MILAN (Reuters) -The board of Telecom Italia (MI:TLIT) (TIM) on Tuesday was informed about a proposal from CVC for a stake in its enterprise services business and its directors were also briefed on discussions with KKR over a rival approach.
CVC has put a value of 6 billion euros ($6.6 billion) including debt on what would be a newly created TIM enterprise services business, a source close to the matter said on Tuesday.
The interest from CVC comes as TIM Chief Executive Pietro Labriola presses ahead with a plan to split TIM’s service business from its network operations as part of a broader strategy to revamp the debt-laden former phone monopoly.
U.S. fund KKR pitched a non-binding offer for TIM in November, valuing the whole of the group at 33 billion euros, when including net debt.
TIM left the New York-based fund waiting for nearly four months without an answer before agreeing earlier in March to engage in talks, while pressing ahead with its standalone reorganisation to unlock the group’s “untapped value”.
On Monday TIM said it remained in talks with KKR to assess the “attractiveness, actuality and deliverability” of its approach.
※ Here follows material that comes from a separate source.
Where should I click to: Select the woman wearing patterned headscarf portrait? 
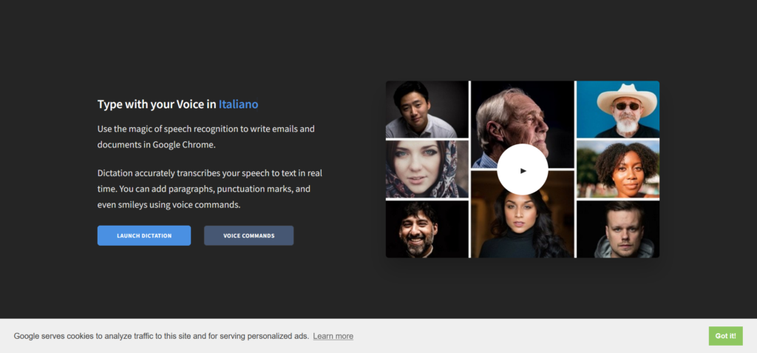point(427,169)

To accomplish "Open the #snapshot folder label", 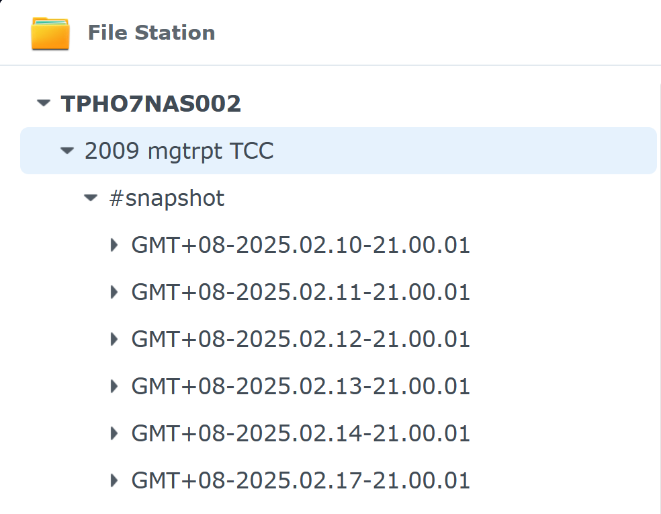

Two people with knowledge of the matter said TIM had asked KKR to further clarify the terms of its bid by April 4.
Also on Monday, TIM said that CVC, in its expression of interest, proposed setting up an entity including connectivity operations for big corporate clients, cloud, cybersecurity and IoT services.
CVC’s evaluation of the business, included in the fund’s proposal, was first reported by Italian daily La Stampa.
Analysts’ valuation for the targeted business ranges widely between 5 and 10 billion euros. TIM and CVC both declined to comment.
The European private equity firm would be interested in taking a share of up to 49% in the business once it would be carved out, sources have previously said.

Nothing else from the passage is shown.